Best Plays by Federico García Lorca
A Bit About Federico García Lorca
Federico García Lorca was an acclaimed poet, playwright and theatre director. As a Spanish artist, he achieved much in his short life of 38 years, at the end of which he was killed in 1936 by fascist Nationalist forces at the end of the Spanish Civil War. Creatively he is strongly associated with the Generation of ‘27 Movement, from which members introduced the tenets of European movements into Spanish literature, including symbolism, futurism and surrealism. This group included members such as Salvador Dali and Luis Buñuel. While it was Lorca’s poetry that drew great acclaim during his life, he later gained notability as a playwright.

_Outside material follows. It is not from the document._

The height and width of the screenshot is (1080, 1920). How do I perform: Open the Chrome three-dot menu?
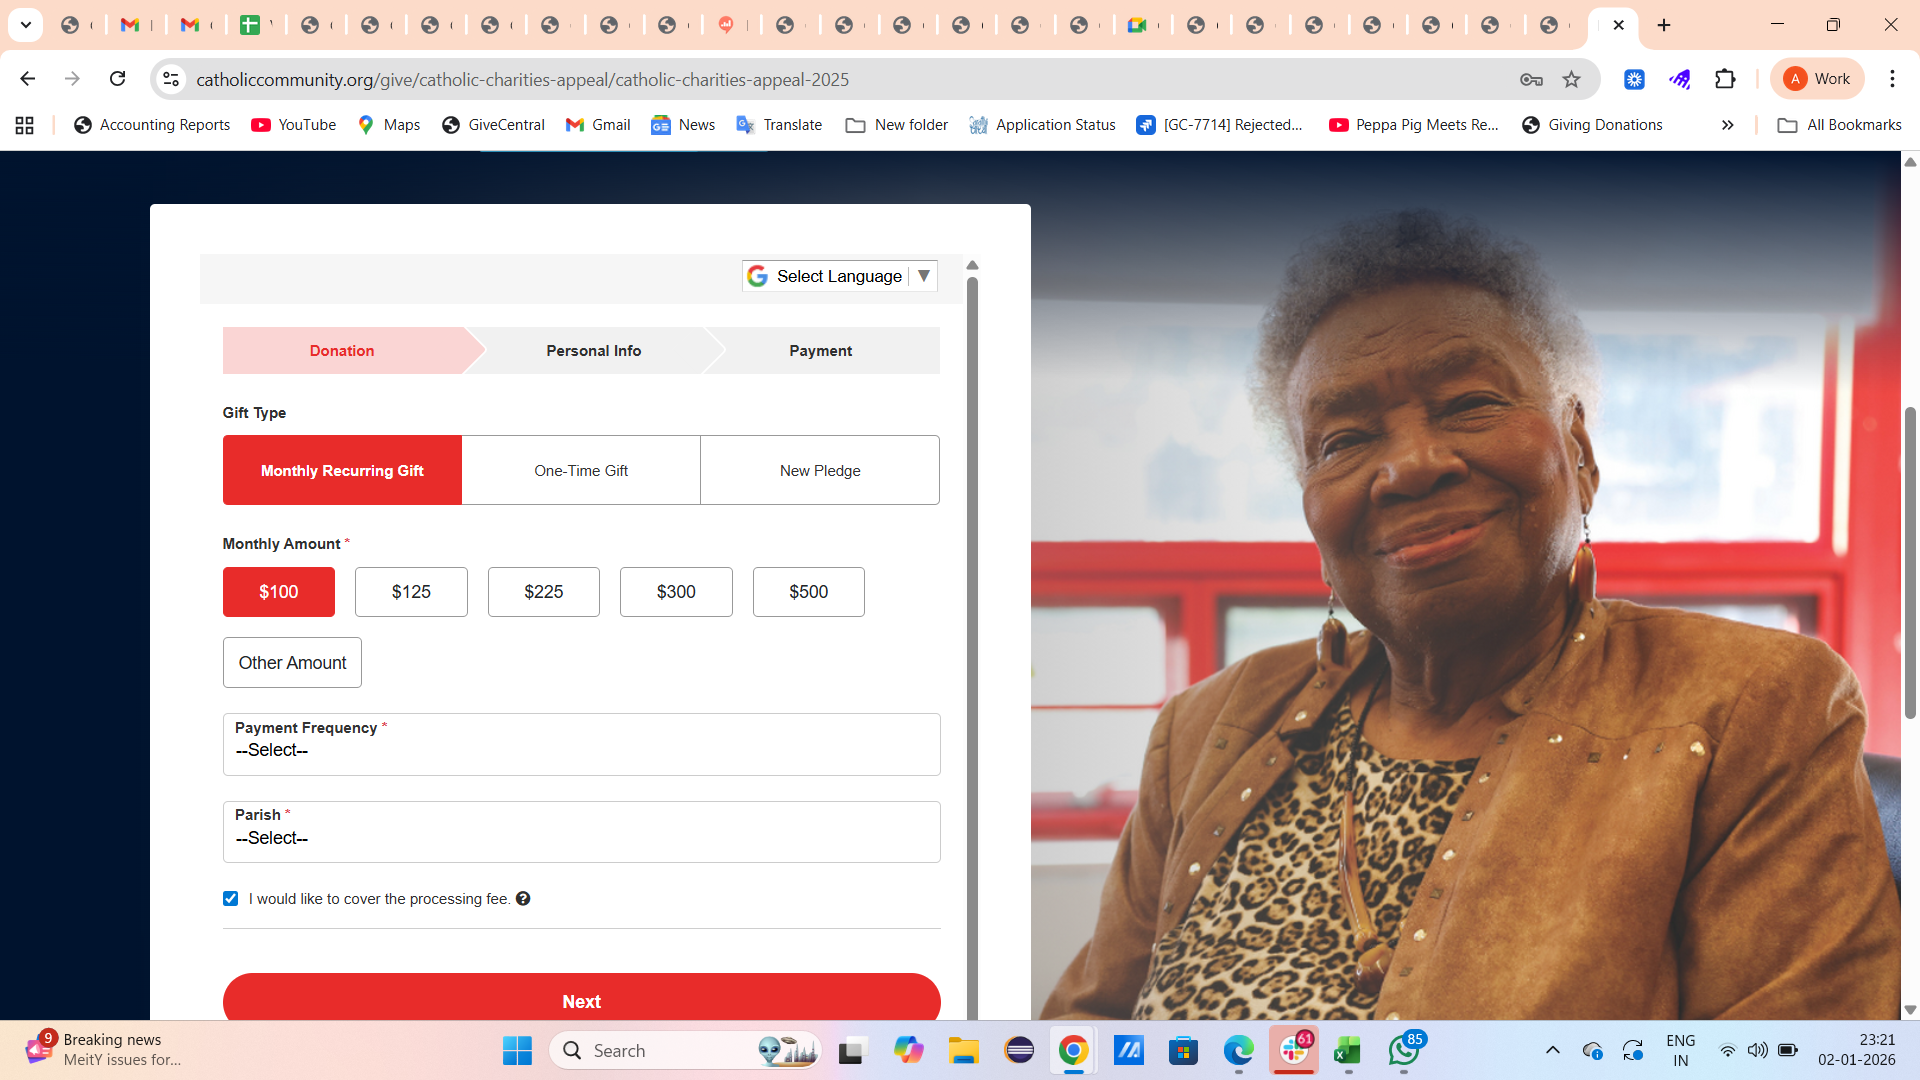pos(1892,79)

Born in 1898 in a small town outside of Granada in Spain, Lorca’s parents worked as a prosperous sugar farm owner and a pianist and teacher. As a child Lorca had a deep affinity for music, more so than writing, studying the piano for 6 years as a child and dreaming of a career in music. Later studied law, alongside literature and composition, at the University of Granada before relocating to Madrid in 1919 to focus on his writing. This was where he became associated with the Generation of ‘27 Movement and his exposure to surrealism strongly influenced his writing.
Lorca published innumerable volumes of poetry throughout his life, often detailing stories of romantic love and tragedy and incorporated elements of Spanish folklore, Gypsy culture and deep songs. He received extensive critical attention with the publishing of Romancero Gitano, or Gypsy Ballads in 1928 and opened him up to move to New York the following year. When he returned to Spain he co-founded a traveling theatre company called La Barraca. The company performed Spanish classics as well as Lorca’s original plays in town squares. It was funded by the Spanish Second Republic’s Ministry of Education and aimed to introduce audiences to classical Spanish theatre free of charge.
Much has been made of Lorca’s close relationship with renowned artist Salvador Dali. In 1925 Lorca created a portrait of Dali in 1925 and Dali created many portraits of Lorca. The two have been romantically linked, much of this theory has been inspired by Lorca’s devoted descriptions of his friend in his poem, Ode to Salvador Dali. Suggestions of a romantic relationship by commentators remain unconfirmed. Of the relationship, Dali said in a 1969 interview, “He was homosexual, as everyone knows, and madly in love with me. He tried to screw me twice… I was extremely annoyed, because I wasn’t homosexual, and I wasn’t interested in giving in…so nothing came of it.”
In the lead up to the Spanish Civil War, a fascist movement was building momentum in the country. In spite of this, Lorca refused to hide his socialist views and homosexuality. At the beginning of the Civil War in August 1936 Lorca was arrested in his home by Francisco Franco’s soldiers. He was executed by firing squad a few days later. Certain commentators have claimed that Lorca’s sexual orientation was a motive for his execution, while others have claimed that his assassination was part of a campaign to eliminate support for the Leftist Popular Front. His remains have never been found.
Top Five Plays by Federico García Lorca
- Blood Wedding (1933)
- Yerma (1934)
- The Shoemaker’s Prodigious Wife (1926)
- Mariana Pineda (1927)
- The House of Bernarda Alba (1936)
Quotes by Federico García Lorca
“Theatre is poetry that rises from the book and becomes human enough to talk and shout, weep and despair.”
“To burn with desire and keep quiet about it is the greatest punishment we can bring on ourselves.”
“The artist, and particularly the poet, is always an anarchist in the best sense of the word. He must heed only the call that arises within him from three strong voices: the voice of death, with all its foreboding, the voice of love and the voice of art.”
“At the heart of all great art is essential melancholy.”